Internal Cyber Security Threats

Over the last few years, as a result of a global pandemic, the world has changed in huge and unexpected ways. For millions of employees, an office is no longer a physical place or a specific place in a downtown building. For many, it is in a converted bedroom or study at home, whilst for others, it is a café, a co-working space, or even a beach. Due to the inherent benefits relating to flexibility, remote work – or at least a hybrid environment of some days in the office and some days at home – is now here to stay. In fact, according to a 2022 McKinsey report, more than half of employed Americans have an opportunity to work from home, whilst all those surveyed want more occasions to work remotely.[1]

Yet for all its undeniable benefits and positive intentions, remote work has resulted in not just an increase in external cybercrime,[2] but a significant increase in insider threats. A 2022 global study on the cost of insider threats defines them as ‘a careless or negligent employee or contractor; a criminal or malicious insider; or a credential thief’.[3] Whilst these categories are broad and not always consistent across the globe in terms of their remit, they are nonetheless a good indicator of the types of threats that have become all the more pervasive since the prevalence of remote work, which coincided with the start of the pandemic. However they are defined, one study found that ‘over half of organizations experienced an insider threat in 2022’, and that ‘68% of security pros are concerned or very concerned about insider risk, considering a post-Covid return to the office or a permeant hybrid work model’.[4] 

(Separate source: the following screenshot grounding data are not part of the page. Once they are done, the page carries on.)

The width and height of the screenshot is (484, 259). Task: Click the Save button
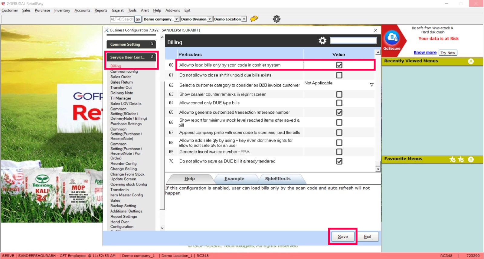(x=343, y=237)
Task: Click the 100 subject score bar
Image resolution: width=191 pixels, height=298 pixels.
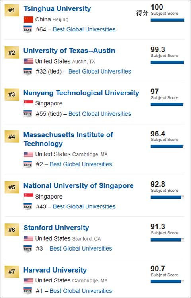Action: pyautogui.click(x=168, y=20)
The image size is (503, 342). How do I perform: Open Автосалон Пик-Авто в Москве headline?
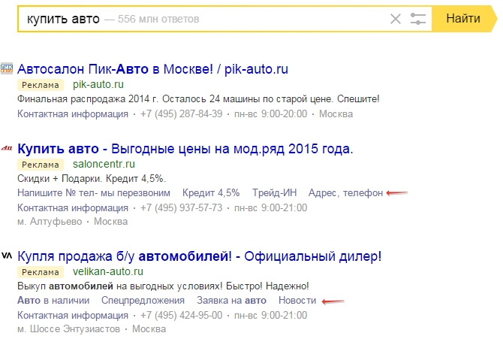click(x=152, y=69)
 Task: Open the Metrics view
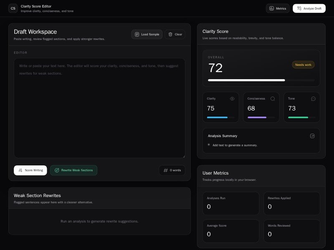tap(278, 8)
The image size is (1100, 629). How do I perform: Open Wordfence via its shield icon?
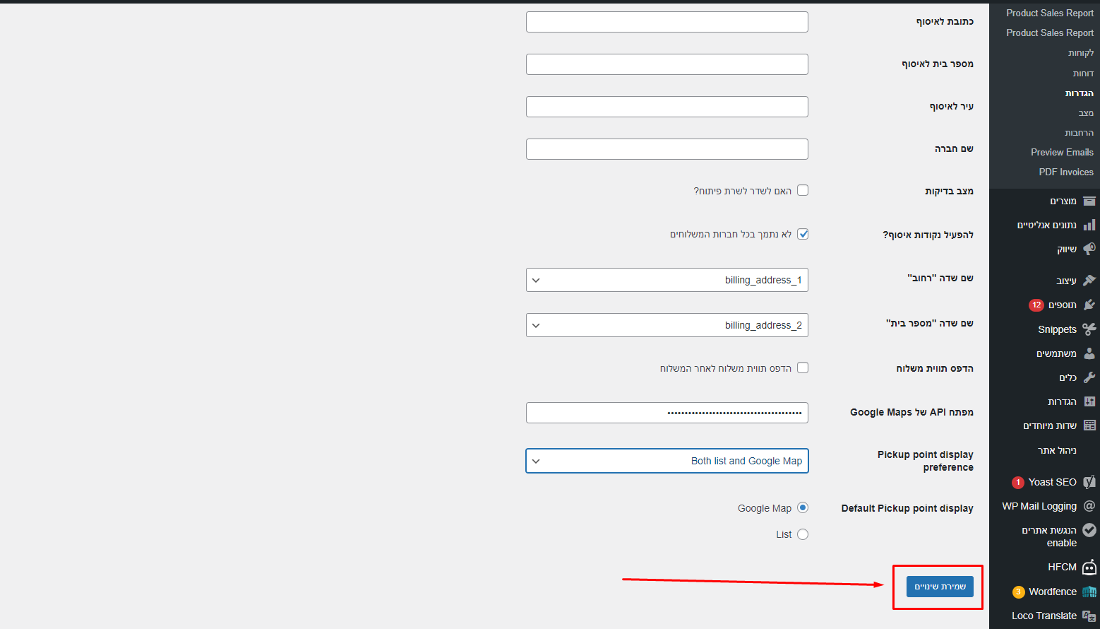[x=1089, y=592]
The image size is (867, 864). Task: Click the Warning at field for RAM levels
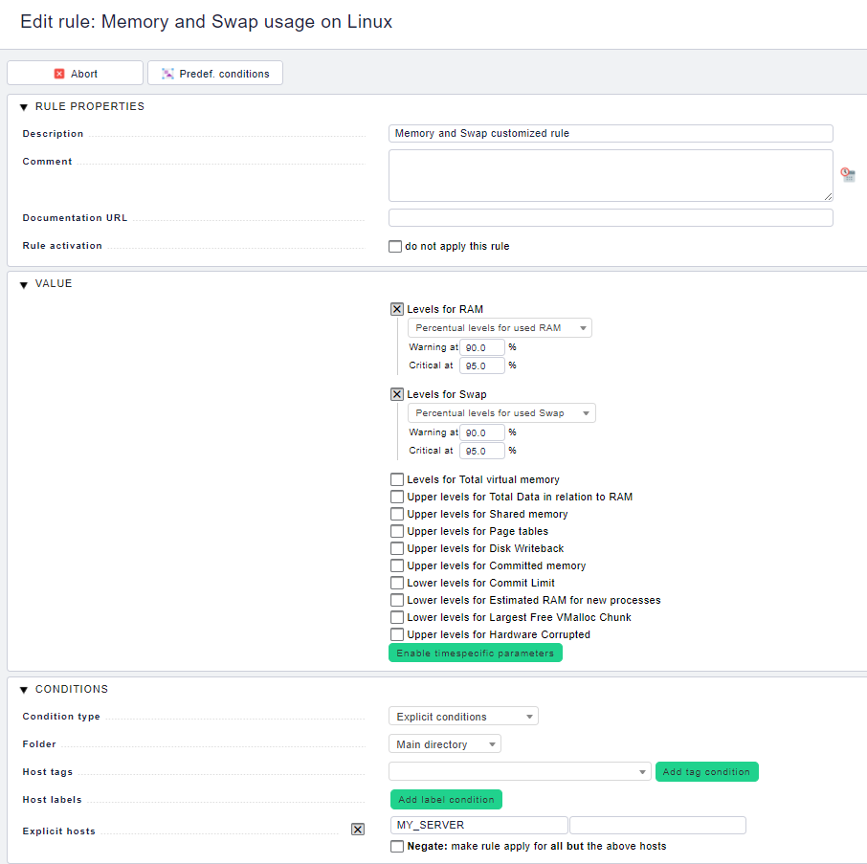click(x=482, y=346)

To some extent, ever since computers became mainstays in offices, insider threats of an IT kind have always been a risk to businesses. There have always been disgruntled employees, mistakes made by employees, or in high-profile or highly secure organizations, employees who have been willing to sell secret data to the highest bidder. As a concept, it is nothing new. But the rate of growth since 2020 has been astronomical. 

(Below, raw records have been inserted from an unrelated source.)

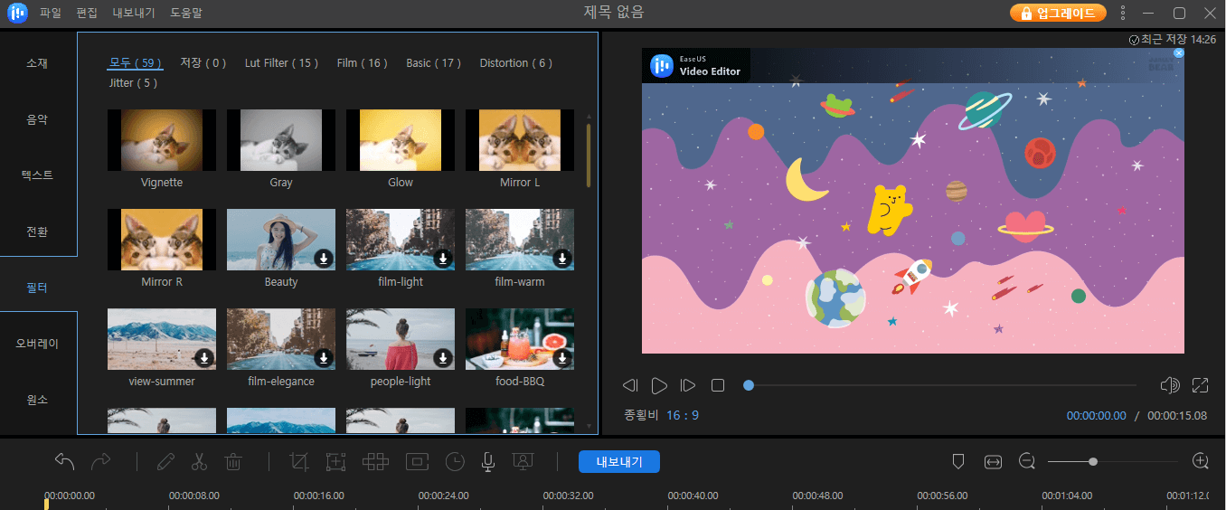Mute the preview using speaker icon
The width and height of the screenshot is (1226, 510).
click(1169, 385)
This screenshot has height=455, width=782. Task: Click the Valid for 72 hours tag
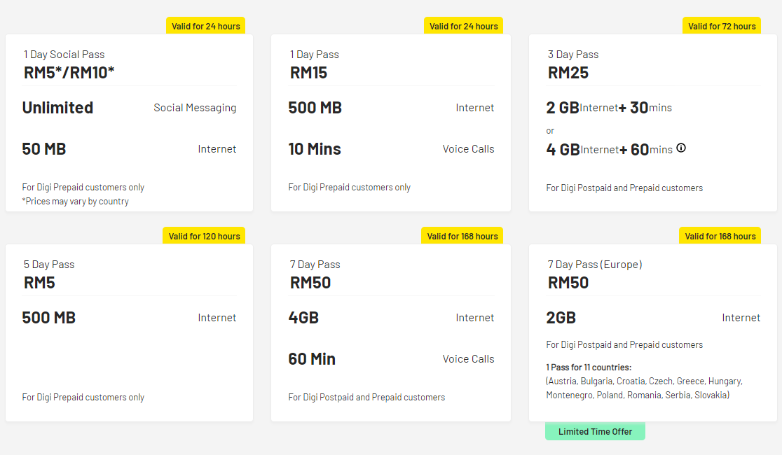pos(721,27)
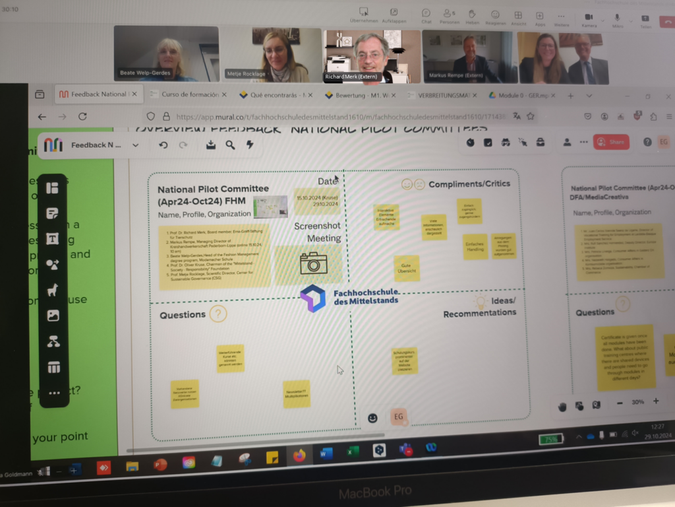Click the export download icon in Mural

pyautogui.click(x=211, y=145)
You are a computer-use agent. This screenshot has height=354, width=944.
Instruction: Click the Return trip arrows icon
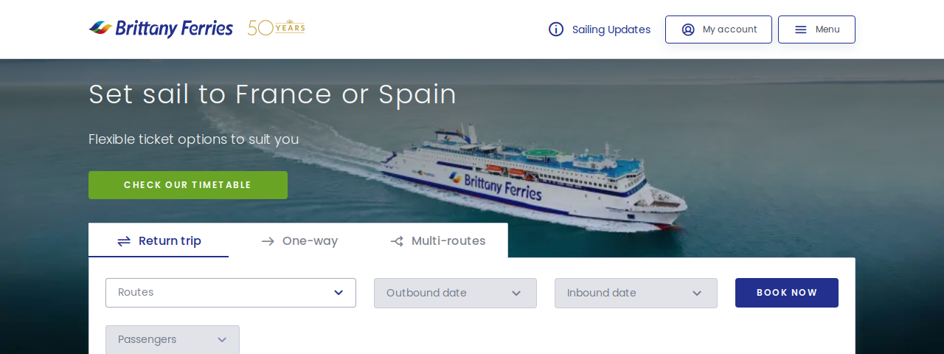point(124,241)

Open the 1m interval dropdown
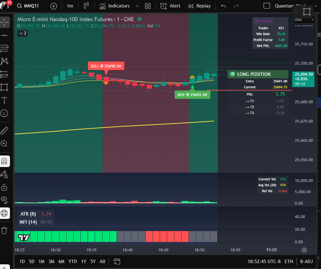coord(70,6)
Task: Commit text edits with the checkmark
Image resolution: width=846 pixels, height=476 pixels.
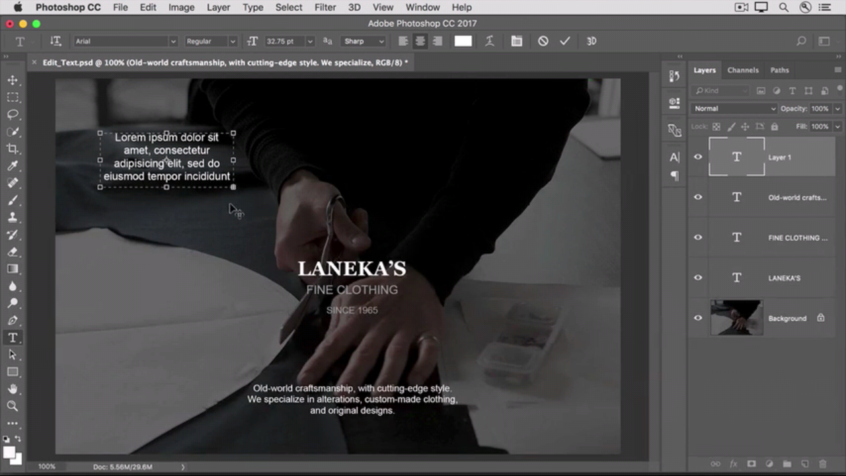Action: [564, 41]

A report by the respected Ponemon Institute in 2022 stated that ‘insider threats have increased in both frequency and cost over the past two years. Credential thefts, for example, have almost doubled in number since 2020’.[5] An article commenting on the report says that the overall number of incidents went up by 44% in just two years, whilst the cost to impacted organizations went up from US$11.45 million in 2020 to an average of US$15.4 million in 2022, which is a 34% increase. Moreover, the average number of days it took to contain an incident in 2022 was 85 days, which is up from 77 days in 2020.[6]

This sobering news shows that like cyberattacks that come from external sources, insider threats are now inevitable and largely unstoppable. But there are certain things that can be done to mitigate the risk and minimize the threats. Microsoft proposes four practical steps:[7]

1. Prioritise employee trust and privacy – ‘Trust is the key to any functioning relationship. The best insider risk programs emphasize the balance between employee privacy and company security.’
2. Collaborate across functions – ‘Insider risk is a business problem that involves the entire company… This broad involvement helps ensure wider buy-in and provides additional perspectives and resources.’
3. Recognize that employees are the first and last line of defence – ‘Train people on how to handle the organization’s data properly, and repeat that message regularly so it’s always fresh. It also helps to make it personal, [and] complemented by detection tools.’
4. Use machine learning tools to do more with less – ‘A new breed of insider risk management tools is emerging with adaptive security capabilities that can detect risky activities and mitigate any potential impact while staying out of the way and keeping user information private.’

All in all, these or any other mitigation steps should be part of an overall ‘data protection strategy with a holistic approach that includes the right people, processes, and training, in addition to the appropriate tools’.[8] That is the only way to lessen the threat and ensure that the remote work setup that is so prevalent these days, does not lead to companies imploding from the inside.